Não sei bem em que momento esse nó começou a se desfazer dentro de mim. Como sugere o filósofo francês François Jullien, as transformações mais profundas são silenciosas, vão acontecendo debaixo de nossos olhos sem que a gente perceba, até que, um dia, nos damos conta de que tudo mudou. Não é que não tenhamos nenhuma agência sobre nossos processos internos, mas tampouco temos um controle absoluto sobre o que nos acontece (outra ideia do imaginário masculino patriarcal: o controle que a vontade deve exercer sobre a realidade, que deve dobrar-se à sua força, ao seu tamanho, à sua grandeza e altura). Para retomar a metáfora do caminho, eu apenas fui seguindo pela estrada fora, seguindo trilhas que me pareciam promissoras, dando com os burros n´água algumas vezes, descobrindo aos poucos que direções me interessavam e quais não. 
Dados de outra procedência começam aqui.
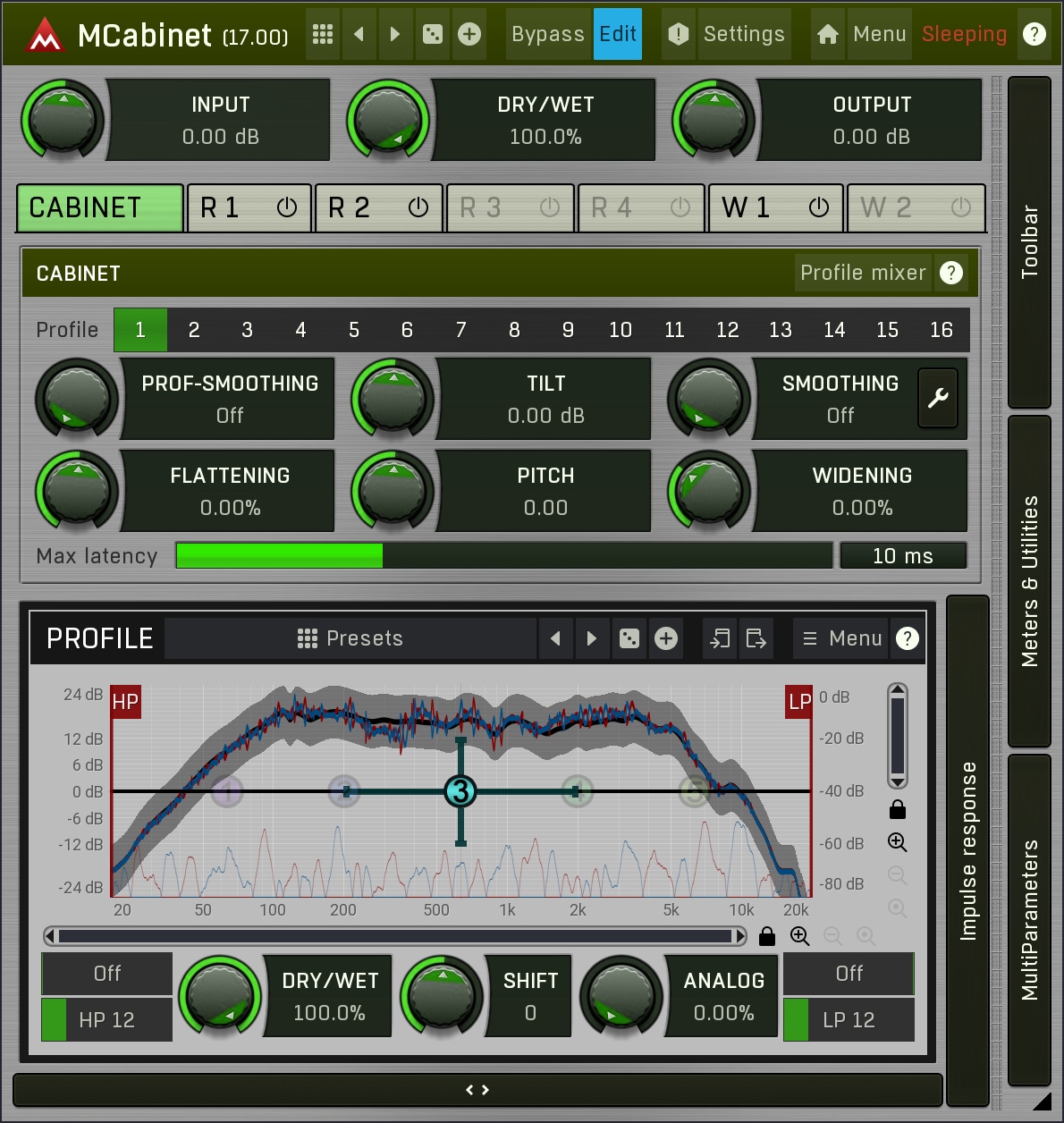
Task: Toggle the R 1 power button
Action: click(x=287, y=207)
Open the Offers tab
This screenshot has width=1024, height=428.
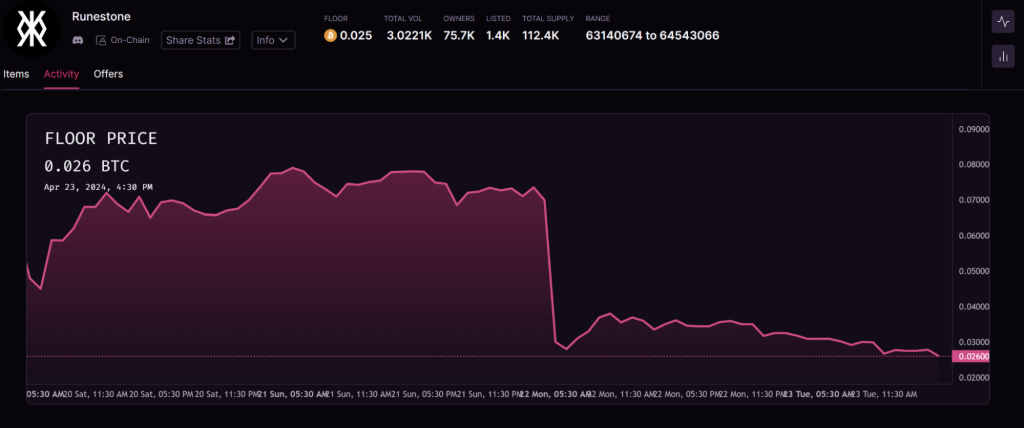point(108,74)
Foi assim que, quando dei por mim, percebi que tinha deixado a expectativa de ser um homem de verdade em alguma curva do caminho. Talvez tenha sido a sensação de leveza que senti ao perceber que não carregava mais nas costas esse peso que não era meu, que nunca tinha sido realmente. Talvez (provavelmente) tenha me livrado desse peso aos poucos, até que não sobrasse mais nada. Eu não tinha nenhuma peça faltando. Apenas vim com outra configuração. 

Não sei exatamente quando e como aconteceu. Só sei que foi bom. Demais.

Desde então, olho para os topos das montanhas de outra forma. Eles não me parecem mais um objetivo inatingível, que não mereço e não sou capaz de conquistar, pois, justamente, deixaram de ser um objetivo que devo alcançar para justificar e legitimar quem eu sou, para dar sentido à minha trajetória nesse mundo. Esse sentido já existe pelo simples fato de eu estar aqui, caminhando, mesmo que em círculos às vezes. Ele se constrói e se transforma a cada passo que dou, subindo ou descendo, andando em linha reta ou me aventurando em veredas tortuosas.

Hoje em dia, encontro muita gente que ainda carrega nas costas o peso da expectativa de chegar ao topo. Vejo que esse peso lhes faz o mesmo mal que me fazia e que, apesar disso, as pessoas se apegam a ele, como eu me apegava ao meu. E torço para que, um dia, elas possam se livrar dele, como eu me livrei. E possam olhar as montanhas e subir até o seu topo, se assim o desejarem, mas não para poder dizer que venceram na vida, e sim para, lá de cima, descortinar novos horizontes.

Até a próxima!

PS –  Para ilustrar a coluna de hoje, escolhi “A Rota do Indivíduo”, do Djavan, na linda gravação de André Vidal e Elisa Silveira; “Força Estranha”, de Caetano Veloso, cantada por Gal Costa; e “Fool on the Hill”, clássico dos Beatles, em versão ao vivo com os Eurythmics.